RiskTech Forum

Numerix: The Rise of xVA and How It Transformed an Entire Industry

Posted: 1 October 2017  |  Source: Numerix

In this article, Satyam Kancharla, Chief Strategy Officer at Numerix, brings to light the rapid growth and expansion of pricing and risk valuation adjustments in the financial industry. He addresses how xVA is now the posterchild for risk-informed decision making and the key to unlocking trade profitability across capital markets.

What historical event would we call the poster child for financial services risk management? The scandalous collapse of Enron in 2001, one of America’s largest corporations—and its largest corporate bankruptcy—at the time? Or before that, the horrific fall of Long-Term Capital Management in 1998, which jeopardized not only the biggest banks on Wall Street but the stability of the financial system itself? Or maybe, the 2000-2002 burst of the dot-com bubble, which resulted in the Nasdaq Composite losing 78% of its value? The world has experienced more than its fair share of macro-economic shocks, and I think it would be no surprise if I stipulated that the answer to my question is the 2008 financial crisis.

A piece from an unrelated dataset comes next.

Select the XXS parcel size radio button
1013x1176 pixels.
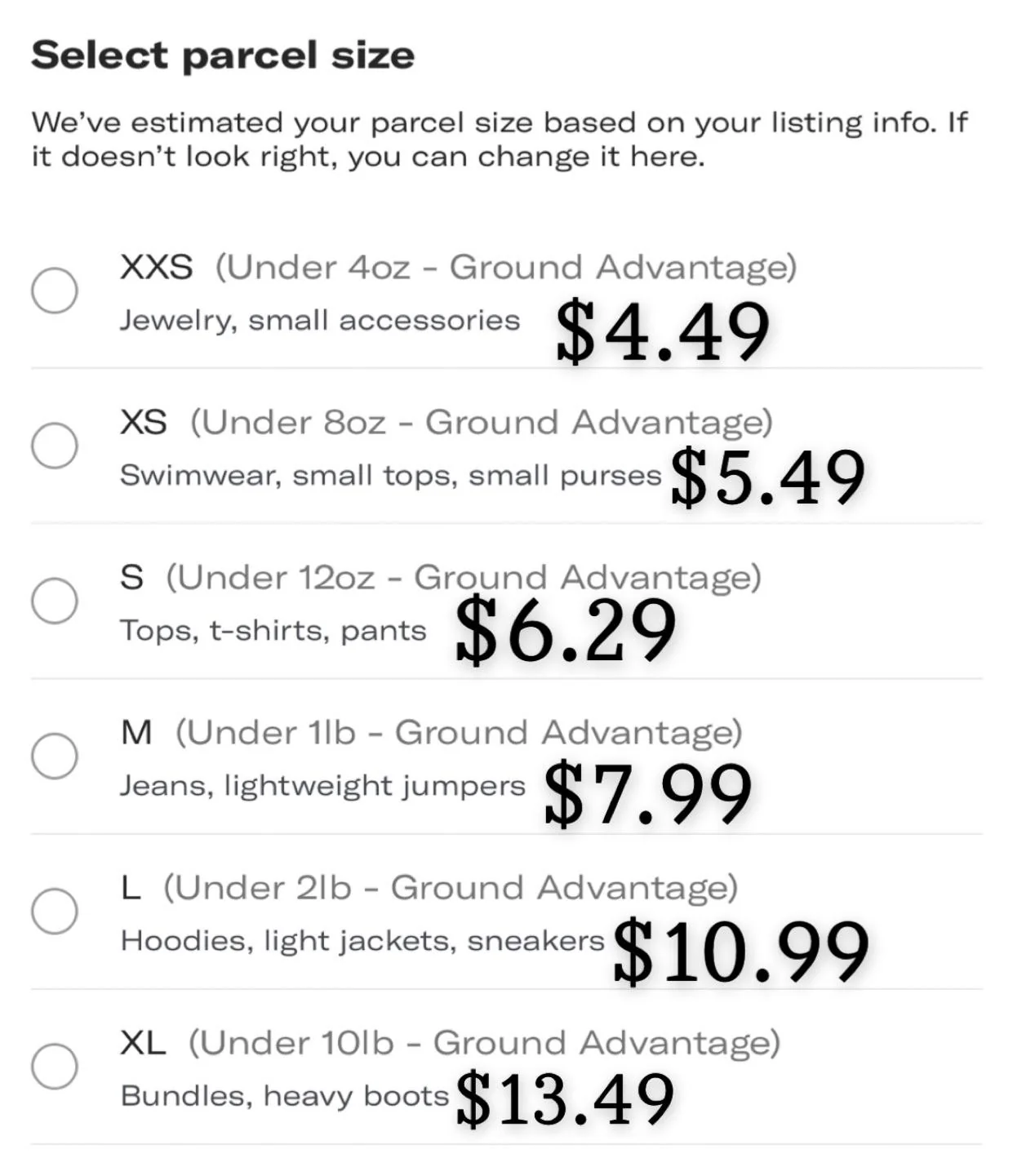pyautogui.click(x=55, y=291)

Because of its systemic economic impact, the crisis launched a swarm of changes for the financial industry, particularly regarding the clearing mandate and regulatory requirements that impacted enterprise risk management and front office trading operations. It goes without saying the focus was a crackdown on the systemic risk in derivatives, and the impact, almost ten years later, has been transformational for the industry. The mandatory changes fundamentally altered the context in which market participants made trading decisions, and delivered the realization that the new terms would take large amounts of time, effort and resources to implement.